O aumento desse fluxo comercial atirou várias armadoras hexagonais para o Extremo Oriente e a SGTM não ficou à margem, deslocando o La France para repetidas viagens até Tonkin, no decorrer de 1886.
Foi durante uma escala de rotina no Porto de Las Palmas (Ilhas Canárias, no Oceano Atlântico) que a tragédia da colisão do Sud America e do La France ocorreu.

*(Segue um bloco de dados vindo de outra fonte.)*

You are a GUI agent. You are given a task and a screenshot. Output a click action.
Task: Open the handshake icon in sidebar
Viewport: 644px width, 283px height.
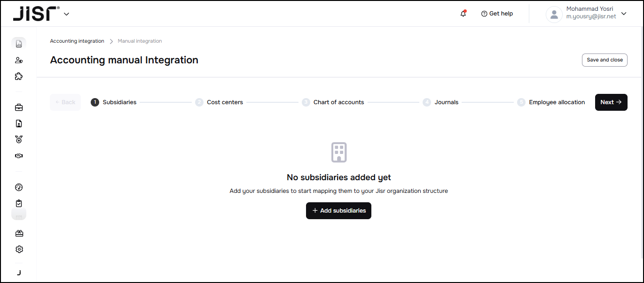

O episódio que
provocaria a perda do Sud America e de 52 pessoas que se encontravam a bordo já foi descrito nesta coluna em 13 de agosto de 1992.
Esta colisão aconteceria apenas alguns meses após uma profunda reforma por que passara o La France, na qual o antigo maquinário do vapor fora substituído por novas máquinas de expansão tríplice, que lhe
aumentavam a velocidade em quase dois nós (3,7 quilômetros horários).
Foi justamente por ter se aproximado do Porto de Las Palmas a grande velocidade que o La France provocou o abalroamento do Sud America, sendo por essa razão julgado culpado dos fatos e vendo-se
obrigada a SGTM a desembolsar vultosa quantia para a armadora italiana La Veloce.
Em meados da última década do século passado, a SGTM decidia reforçar sua frota com a construção do Italie e com a compra do par Les Andes e Les Alpes.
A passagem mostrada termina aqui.